Sure, I enjoy moderate success as far as my career is concerned and to most people, it would appear as if I have everything going for me but what a lot of people fail to realize is that beneath the comic facade that I try so desperately to project lies a gaping void; an inexplicable sense of emptiness.
Anyway, I think I mentioned something about my Ex-girlfriend being in town in passing. What I didn't write down was the fact that this ex-girlfriend that I speak of is the very person responsible for the chronic feeling of emptiness I've been feeling for years now and recently, also the person responsible for making me feel alive again.
For three weeks now, I've been spending most of my time with her and taking the risk of sounding emo, I'm going to go ahead and say that it has been the best three weeks of my life.
Spending that much time with her got me thinking about the relationships I've had after she left. Although I can't remember much about what happened within the last three years since I was really into drugs and shit at that time(Just kidding if my bosses are reading this), I came to the realization that the relationships I've had after her were all exercises in futility, drunkeness and murder. Okay not so much murder.
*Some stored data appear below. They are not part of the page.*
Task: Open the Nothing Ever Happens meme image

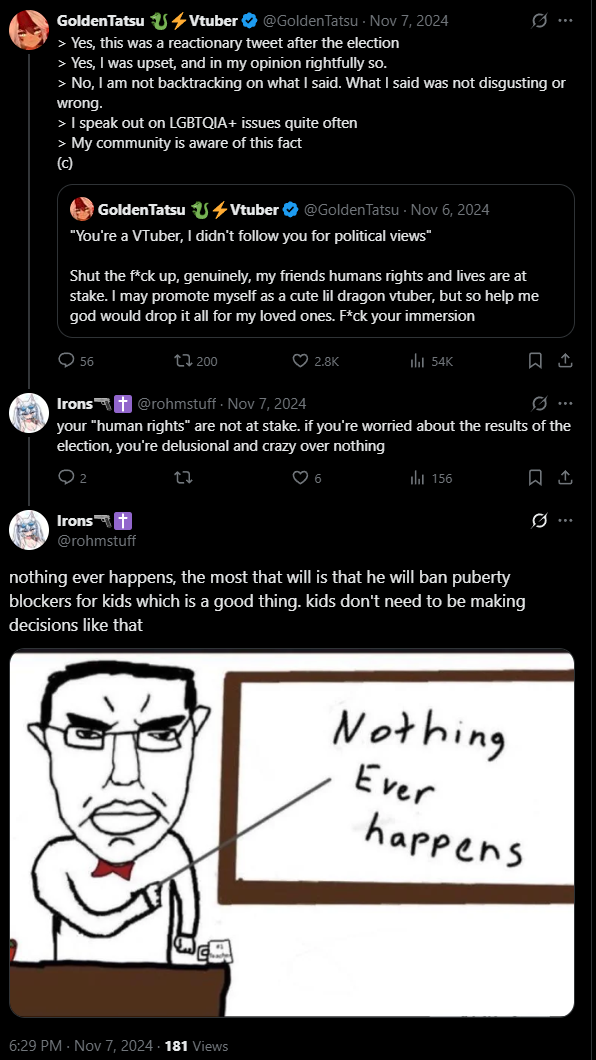Action: (292, 833)
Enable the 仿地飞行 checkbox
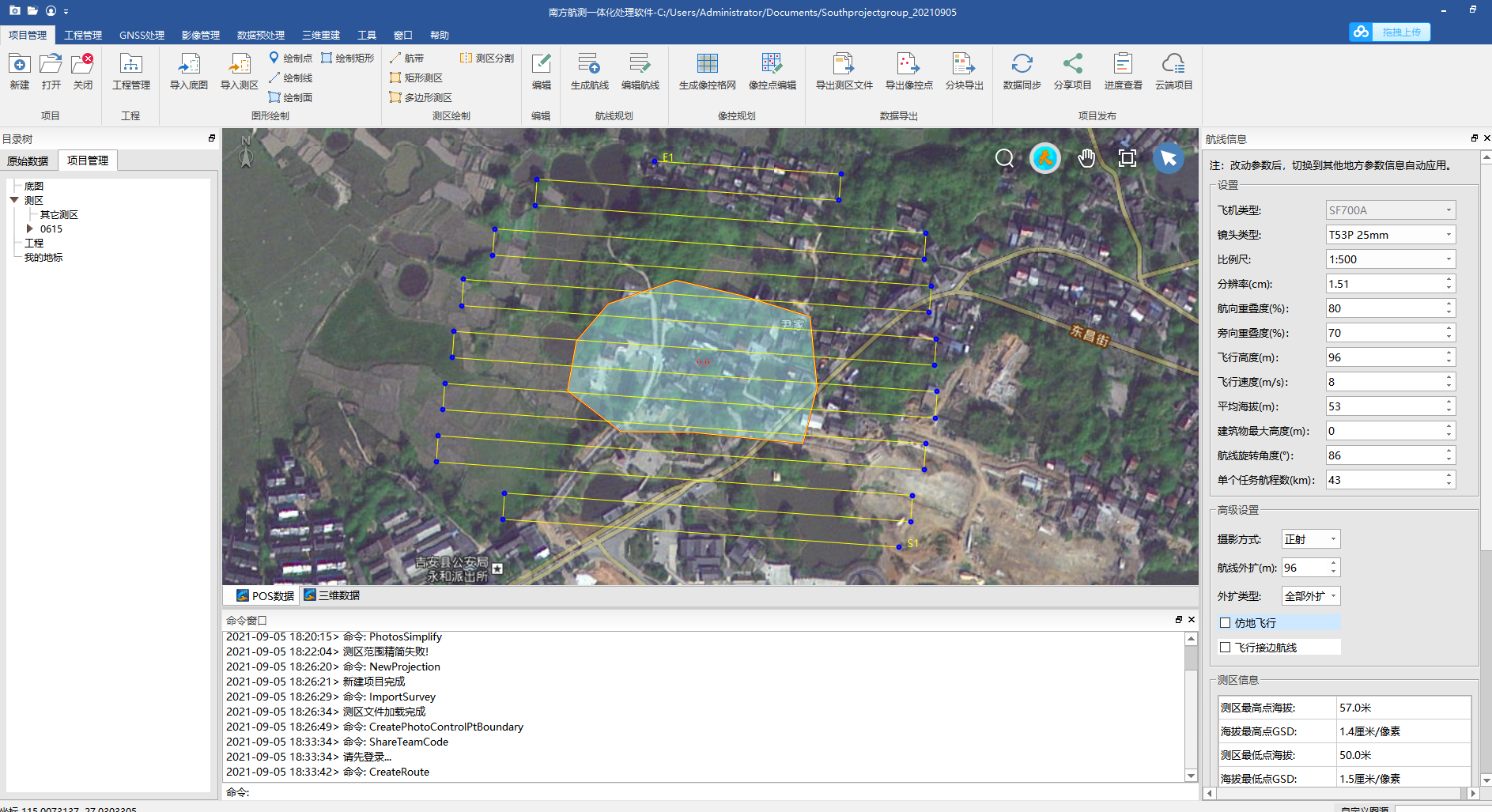1492x812 pixels. click(1226, 623)
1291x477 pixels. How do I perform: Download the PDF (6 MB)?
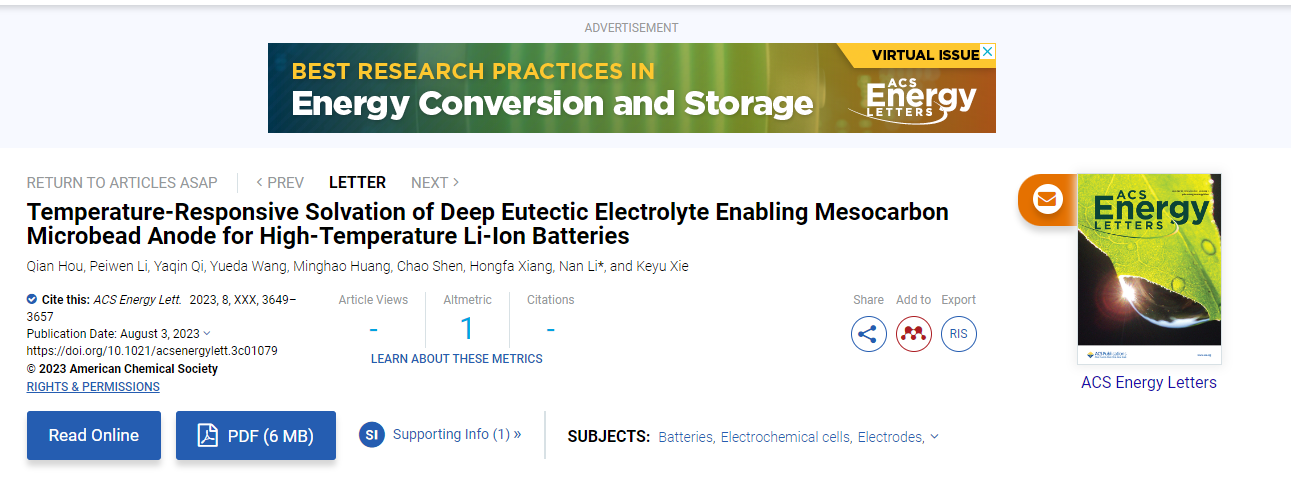(256, 436)
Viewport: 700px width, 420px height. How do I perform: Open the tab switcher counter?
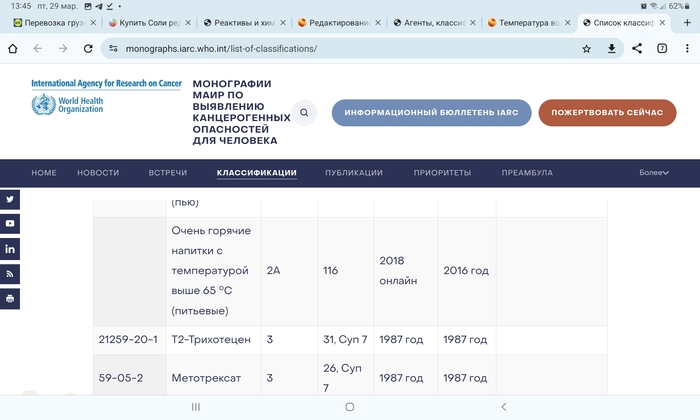pos(662,48)
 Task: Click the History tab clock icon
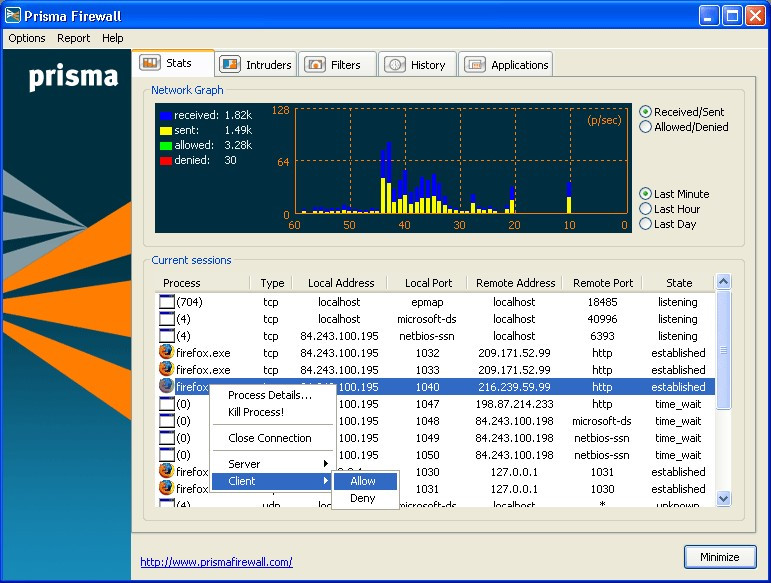click(394, 65)
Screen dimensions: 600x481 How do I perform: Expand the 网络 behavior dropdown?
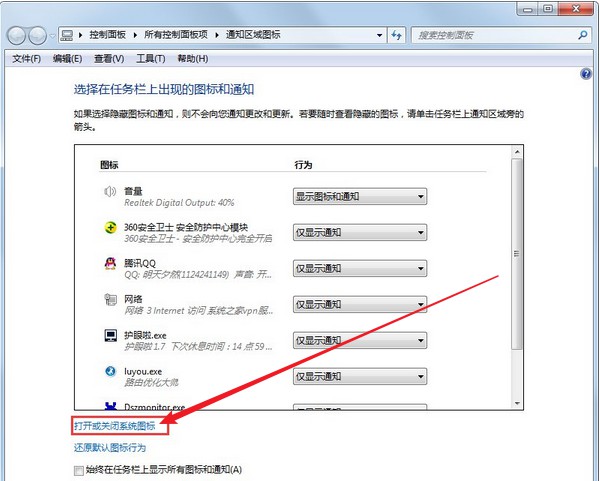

The relationships that came after the relationship I had with this particular ex-girlfriend have been nothing short of trying. I use the word "relationship" here very loosely because everybody knows I fall "inlove" with a random girl every hour which ends invariably with me solicitng sex from her, following her home if she doesn't acquiesce and her throwing plates at me before finally calling the cops to have me arrested.
I also realized that I've never felt more secure with anbody than with Mayne. All the little things she does to make me feel special; the way she kisses me passionately; the way she pampers me like I'm the most precious thing in the world; the way we both like to get drunk and have wild animal sex afterwards; and the way she looks past my eyes, into my soul and tell me everything's going to be alright–All these things made me realize that she's the girl I want to spend the rest of my life with.
I talked to Mayne about how I feel about her a couple of days ago and after a lot of kisses, hugs and tears I'd like to make an announcment: We're engaged. And coming soon in 2008: Marriage. I know this comes as a shock to a lot of you ladies out there. I say this because I regularly receive TONS (okay, three, and one of them was from one of my dummy email accounts) of email from you guys asking me to marry you. I'd like to say that since I have terribly low self esteem and these "Marry me!" emails are quite flattering, please keep them coming. I will, of course, not seriously consider them since I'm engaged and all that shit. Whatever.